Dürftiger on-Premise-Support

Partner hadern mit Microsofts Cloud-Plänen

07.02.2014
Von 
Regina Böckle durchforstet den Markt nach Themen, die für Systemhäuser und Service Provider relevant sind - oder es werden könnten - und entwickelt dazu passende Event-Formate.
Microsoft investiert mehrere Millionen Euro, um mehr Partner auf Cloud-Kurs zu bringen. Zahlreiche Reseller sind auf den Zug aufgesprungen, doch ein großer Teil hadert - nicht mit der Cloud, sondern mit Microsofts Strategie
Foto: Microsoft

Microsoft holt erneut aus: Einen zweistelligen Millionenbetrag will das Unternehmen in den kommenden sechs Monaten investieren, um Partnern den Einstieg in das Cloud-Geschäft zu erleichtern. "Das Cloud Business ist und bleibt für uns ein Partner Business", betonte Bernd Stopper, Direktor Partner Business & Development bei Microsoft Deutschland.

Zwar vermarktet Microsoft die Office 365-Angebote auch direkt. Partnern nehme man damit aber kein Geschäft weg, betont Wolfgang Brehm, Direktor Mittelstand, Distribution und Fachhandel bei Microsoft Deutschland: "Das Direktgeschäft zielt auf kleine Kunden, die typischerweise keine Partner und deren Leistung in Anspruch nehmen und diese auch nicht bezahlen könnten. Derzeit haben wir hier einen Durchschnitt von vier Lizenzen pro Kunde. Wir nehmen unseren Partnern kein Geschäft weg." Genaue Zahlen zum Anteil des Direktgeschäfts im Office-365-Segement gibt der Hersteller nicht bekannt.

Workshops und Partnerprogramme sollen den Weg in die Cloud ebnen

Bernd Stopperl, Microsoft: Partner müssen ihre Geschäftsmodell der Cloud anpassen.
Bernd Stopperl, Microsoft: Partner müssen ihre Geschäftsmodell der Cloud anpassen.
Foto: Microsoft

Die angekündigten Investitionen sollen vornehmlich in ein neues Programm namens "SureStep" fließen, dass Startups und bestehenden Partnern den Einstieg ins Office-365-Business versüßen soll. Zudem will man die Partnerprogramme für das Cloud-Portfolio erweitern und die Strategie für Social, Mobile und Big Data soll besser vermitteln.
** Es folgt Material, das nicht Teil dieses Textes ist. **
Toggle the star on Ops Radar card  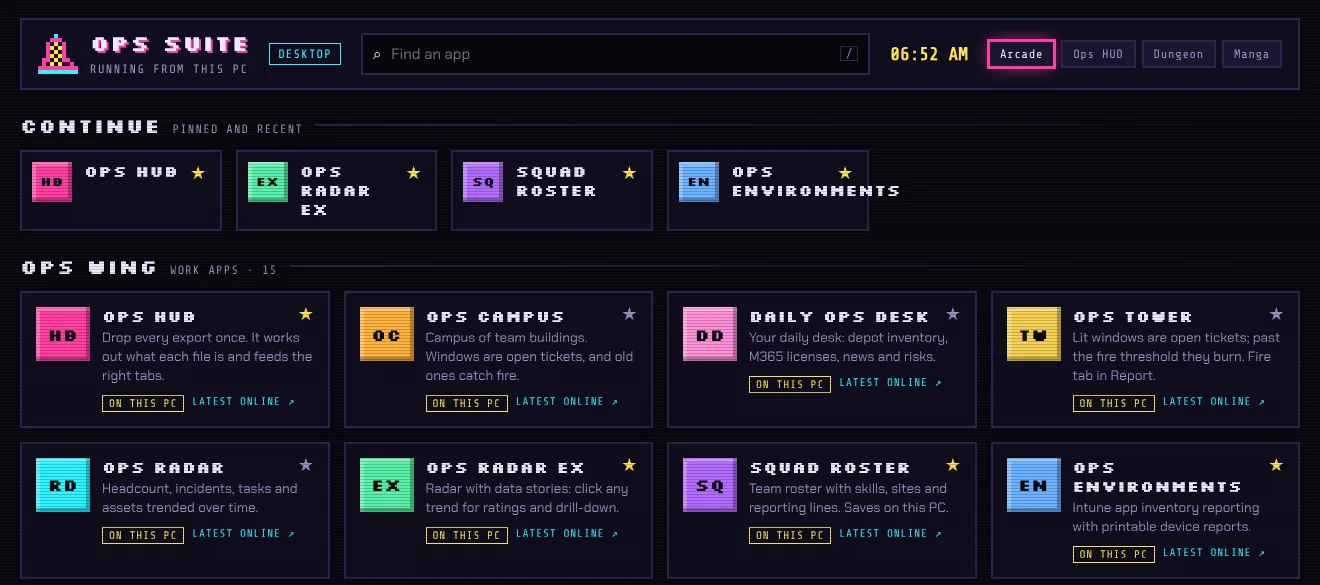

Technologisch sind nach Ansicht Stoppers viele Partner bereits fit für die Cloud. Probleme bereite eher der Umbau des Geschäftsmodells. Beispielsweise hake es in der Anpassung der Provisionsregelungen für Vertriebsmitarbeiter und der Gestaltung von Webshops sowie bei der Datensicherheit und dem Datenschutz.

Microsoft bietet deshalb ergänzend zu den Trainingsprogrammen auch Workshops an, in denen Partner mit Hilfe eines externen Beraters all diese Detail-Aspekte klären können, die für die Transformation ihres Geschäftsmodells wichtig sind.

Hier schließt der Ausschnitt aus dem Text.